▶ What needs to be done
Please resume the passage below on comparing the classifier with medical geneticists and pediatricians, picking up right after its last sentence.

▶ Text under study
Comparison to clinicians
We compared the classifier to board-certified or board-eligible medical geneticist physicians and pediatricians. We chose these specialties because, in our experience, these types of clinicians more frequently encounter these individuals (versus, for example, dermatologists, who may more often assess other skin conditions).26 That is, a typical path involves an initial encounter by a pediatrician, followed by referral to a medical geneticist.
We generated surveys using Qualtrics (Provo, UT, USA). Each survey has 4 panoramic images and their corresponding focused versions for each of the 7 conditions (6 genetic conditions + other conditions). As there are 140 panoramic test images, 5 surveys can cover all the test images. We created 6 sets of these 5 surveys, such that each test image would be seen 6 times. In each survey, we showed the focused images first and then the panoramic images. In total, there were 30 unique surveys. For fair comparison, a medical geneticist and a pediatrician completed the same survey, and paired t test was be used to compare their outcomes.
When responding to the survey, participants were directed not to use any external resources for help and to select the genetic condition best represented by the image presented. Although this does not mirror standard medical practice (in which clinicians might use textbooks or web sources when assessing an individual), we hypothesized that these procedures would help with standardization. The surveys also included 3 demographic questions (medical specialty, number of years in practice, and location of current practice), which were only used for verification purposes, rather than for analyses.
Following previous methods,16,17 we estimated that 30 participants for each clinician type would provide a statistical power of 95% to detect a 10% difference. For each of the 30 surveys, one board-certified or board-eligible medical geneticist physician and one board-certified or board-eligible pediatrician was recruited via e-mail. To identify survey respondents, we obtained e-mail addresses through professional networks, departmental websites, journal publications, and other web-available lists. A total of 105 medical geneticists were contacted; 37 agreed to participate, and 32 completed the survey. A total of 379 pediatricians were contacted; 37 agreed to participate, and 32 completed the survey. Surveys were considered complete if >95% of the multiple-choice questions were answered. If multiple medical geneticists or pediatricians completed the same survey, only the first survey was used for analysis.

▶ Stored data
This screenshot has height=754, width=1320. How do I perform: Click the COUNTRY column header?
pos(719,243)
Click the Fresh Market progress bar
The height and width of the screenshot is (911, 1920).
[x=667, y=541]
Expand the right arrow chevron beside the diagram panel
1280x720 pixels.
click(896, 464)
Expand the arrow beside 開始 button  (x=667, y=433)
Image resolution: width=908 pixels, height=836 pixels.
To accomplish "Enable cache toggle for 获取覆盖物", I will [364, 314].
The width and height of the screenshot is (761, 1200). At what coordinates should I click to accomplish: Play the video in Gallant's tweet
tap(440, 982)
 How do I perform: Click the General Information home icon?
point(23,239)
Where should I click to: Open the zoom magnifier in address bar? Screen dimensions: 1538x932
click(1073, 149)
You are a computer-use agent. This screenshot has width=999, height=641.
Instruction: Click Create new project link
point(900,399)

▶ Task result
Results
Clinician demographics
A range of experience levels was reported for both the medical geneticist and pediatrician participants, with the median participant in both groups reporting greater than 10 years of experience. Of the 30 medical geneticist respondents, 6.7% had less than 1 year of experience, 13.3% had 1 to 5 years of experience, 20% had 5 to 10 years of experience, and 60% had more than 10 years of experience. Of the 30 pediatrician respondents, 10% had less than 1 year of experience, 13.3% had 1 to 5 years of experience, and 76.7% had greater than 10 years of experience. All clinicians in the pediatrician group reported currently practicing in North America. One of the clinicians in the medical geneticist group reported practicing in Asia (though may have trained or practiced elsewhere), whereas the other 29 reported practicing in North America. See Data S1 for a copy of the survey and table displaying clinician demographic data (Table S4).
Classifier
We first assessed the classifiers’ performances when jointly trained on our dataset and the SIIM-ISIC dataset. None of our focused and panoramic test images were classified as one of the cancer conditions in the SIIM-ISIC dataset. This was expected, because SIIM-ISIC diseases are dissimilar to our genetic conditions, and the pose-style and ancestry (SIIM-ISIC largely represents individuals of European descent) in the SIIM-ISIC images are different from those in our images. When evaluated on the same 30 surveys described in Material and methods, under Comparison to clinicians, the classifier trained on focused images and the classifier trained on panoramic images obtained the same average accuracy on all 30 surveys: 0.814 (SD, 0.083) and 0.814 (SD, 0.72), respectively (2-sided paired t test, p = 1).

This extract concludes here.